--- START Page excerpt ---

TM: These camps were divided by esthetic questions? Were they affiliated with institutions in Buenos Aires?

AR: Curiously enough, I don't think that they were not associated with the main institutions. The Teatro Colón was a conservative institution with no new music going on. There was one guy who was a serialist, who had a position at a research center, but he had not come from there but from the Di Tella. He kept the equipment that used to be at their electronic studios. There were two other independent figures, each with their area of influence and their followers. If you studied composition, in addition to your work at the university, you had to belong to one of these camps.

TM: You studied at the Catholic University.

AR: The music school there was founded by Ginastera.

TM: This is the Pontifical University.

AR: Yes. The music school was small, and not a performance school. All we had was composition, conducting, and musicology. They set the bar very high to get into the school. Imagine something in the US that would start with your junior year in college, and end at your masters. To enter you needed to have solid counterpoint, prepare a piano program. On top of your secondary school you had to study music for two or three years. There were people who went to the conservatory and then moved over to the university. At the time I was there the dean was a composer, Caamaño, solid, but very traditional. Later I came to suspect that the school had partly used the program of the Schola Cantorum in Paris. I had ten semesters of composition, eight semesters of orchestration, ten of music history, Gregorian chant, and then conducting. Up through the sixth semester of composition we were only allowed to write for piano. If you weren't a pianist, at the very least you needed to know how to write for the instrument. It was very obsessive. We were only allowed to write some sort of Mendelssohn/Schumann/Brahms….and then in the last two years of the program you could do your own thing. Most composers who wanted to be part of the avant-garde had to study with one of the new-music composers outside. If you stayed with the conservative curriculum, when you graduated you had no idea what to write. I belonged to the "club" of Gerardo Gandini, an extremely good pianist, very good composer, very intuitive, very imaginative.

TM: Was he a serialist?

AR: There was a time when he was Crumb-like, a time when he was post-modern, referring to earlier styles - he wrote pieces based on Schumann's piano works, re-ornamentations of Frescobaldi….all sorts of things. He, among the three independent figures, was the one who had some media presence and savvy, would organize concert series where an orchestra would only play 20th-century music. That was where I first got to hear the big pieces of the 20th-century repertoire.

TM: Where did they take place?

AR: At a big theater - he had substantial sponsorship. On the other hand, he also had a small basement theater where he did chamber music by young composers - he was a great help. The group of young composers which he led would have its pieces performed by his friends, who were really good players. People would come to listen to new music, and the music by these young composers. It felt like being part of something, belonging, as opposed to the situation in the States, where most new music seems to be inside campuses and outside society. New music in Buenos Aires was in theaters - small theaters, big theaters, places where the general public was present.

--- END Page excerpt ---
--- START Collected material ---

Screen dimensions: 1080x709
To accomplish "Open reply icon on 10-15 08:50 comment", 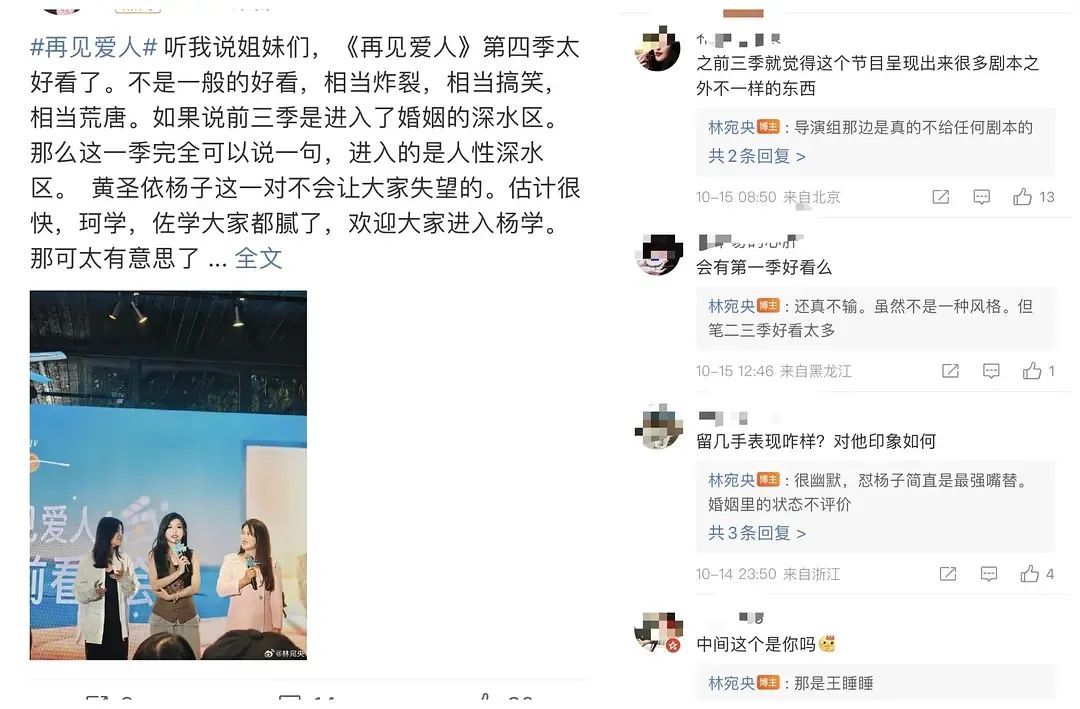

--- END Collected material ---

> **Work to complete**
Write the next part of the interview about studying composition in Buenos Aires, picking up after its final sentence. The listing has no connection to the interview about studying composition in Buenos Aires.

> **Answer for this exercise**
TM: Part of a continuum with modern dance, theater…

AR: There was a sense of being part of the larger scheme of things.

TM: Let's rewind the tape a little. You have mentioned art-rock, international rock, Argentinean rock - what was the presence of jazz in Buenos Aires?

AR: What I remember is what everyone was listening to at the time. You had to have your Return to Forever LPs, Paco de Lucia, John McLaughlin, Chick Corea - that was the thing to be listening to. A few years later Pat Metheny was the biggest jazz figure in Argentina It was a shock when I came here and found Pat Metheny LPs in a record store for thirty cents each. I realized that the reality was different.

TM: How did you move from the trio with which you were playing to studying at the Pontifical University?

AR: That trio led to a fully-equipped rock band playing very pretentious instrumental music, which then broke up, and we became avant-garde performers. I had switched from bass to piano, and when I was leaving high-school, career choices needed to be made. I don't know how explicit it was, but there was a sense of my family saying, if you are going to be a musician, be a serious musician - don't just have long hair and play acoustic guitar. I didn't feel it as an imposition - coming from a middle-class family, it seemed appropriate to me, to have your credentials in order. It also seemed very exciting. The possibility of a career as a composer was very attractive. I was already obsessed, like a typical seventeen-year old, with which pieces were more musically advanced than others.

TM: Who were the prominent figures in composition from the world scene in Argentina at the time?

AR: Each teacher would have a favorite, but there were no figures that were directly influential. The composition teacher at the university was a big fan of Bartok - he had premiered Bartok's music in Argentina in the forties. He tolerated Messiaen - nothing beyond that. The serialist was stuck on hyper-analyzing Webern's op. 27, and the other guy was into Italian composers, having himself studied with Dallapicola.

TM: Where did you go from study at the Catholic University?

AR: Halfway through I decided that only composing was leaving me unhappy, because of the nature of the program. There was composition, history, harmony, counterpoint, but where was the music-making? There were no ensembles to play with. I was starting to worry about how to make a living. On top of my composing, I started doing choral and orchestral conducting, learning music from a different perspective, which was very, very helpful. Suddenly I could make music with others. Conducting helps a lot if you want to be dating. It was a change from walking in a crouch, with long hair, long beard, glasses, to hanging out with musicians, and going for drinks after the rehearsals. I started making my living primarily by conducting choirs, and I also had a semi-professional orchestra, which gave me some more visibility. The choir scene is different there - it is not church-oriented, but socially-oriented. There are singing groups, and they often need conductors. Sometimes they become big organizations.

TM: Are there corporate choirs there?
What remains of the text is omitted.